O centro da Terra é formado por um magma em movimento de ferro e níquel que gera e sustenta esse campo. Mas há cerca de 42 mil anos ocorreu um fenômeno que deixou o planeta sem seu escudo. Os geofísicos o chamam de excursão de Laschamp, no qual o magnetismo da Terra foi invertido.
“Os pólos magnéticos se invertem, o pólo magnético do norte vai para o sul, e o pólo magnético do sul vai para o norte”, detalha o cientista do Instituto de Geociências da Universidade Complutense e do CSIC Javier Pavón.
Essa reversão magnética pode ser temporária, como foi a excursão de Laschamp, cada pólo retornando ao seu lugar depois, ou fixada por centenas de milhares de anos. “As excursões costumam durar um milênio, as inversões muito mais. A última inversão magnética foi há 780 mil anos e ainda estamos nela”, lembra Pavón, que não participou do estudo.
Os geofísicos já estavam cientes da excursão de Laschamp, mas não sabiam o quanto o campo magnético enfraqueceu. Neste trabalho, os pesquisadores observaram que houve uma queda intensa, que deve ter causado impactos em todos os níveis, começando pelo atmosférico.
À medida que a intensidade do campo magnético diminuía, a radiação cósmica aumentava.
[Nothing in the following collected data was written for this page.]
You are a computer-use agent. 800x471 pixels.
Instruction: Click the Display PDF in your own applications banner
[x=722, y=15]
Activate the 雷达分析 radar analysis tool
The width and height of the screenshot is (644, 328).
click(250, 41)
Também coincidiu com pouca atividade solar, fazendo com que chegassem ainda mais raios cósmicos ao perder o escudo protetor do Sol, explica Gabriel Chiodo, especialista em química atmosférica do Instituto do Clima Ciências e Atmosfera da Escola Politécnica Federal de Zurique, na Suíça.
Ocorreu então uma série de anomalias, em particular o aumento dos óxidos de nitrogênio, compostos muito reativos, que desencadearam um ciclo de destruição da camada de ozônio.
Esse gás aprisiona a maior parte da radiação ultravioleta, e sua ausência pode provocar impactos: “A estratosfera [camada acima da troposfera e com até 50 km de altitude] se resfriaria, principalmente a tropical, alterando o gradiente de temperatura, e isso afetaria toda a circulação atmosférica [movimentação das massas de ar], atingindo até a troposfera [camada atmosférica inferior, situada a aproximadamente 12 km de altitude] e a superfície”, diz Chiodo, que não participou desta pesquisa.
O resfriamento é registrado em núcleos de gelo extraídos da Groenlândia. Mas nem o gelo, nem corais ou sedimentos do fundo dos lagos oferecem uma resolução temporal como a dos anéis das árvores, explica o pesquisador florestal da Universidade Pablo de Olavide Raúl Sánchez, um especialista na ciência de determinar o tempo lendo círculos de árvores. Esta é a segunda grande contribuição da pesquisa publicada na Science: “Eles conseguiram datar a excursão praticamente ano após ano”, acrescenta Sánchez, que não está envolvido no estudo.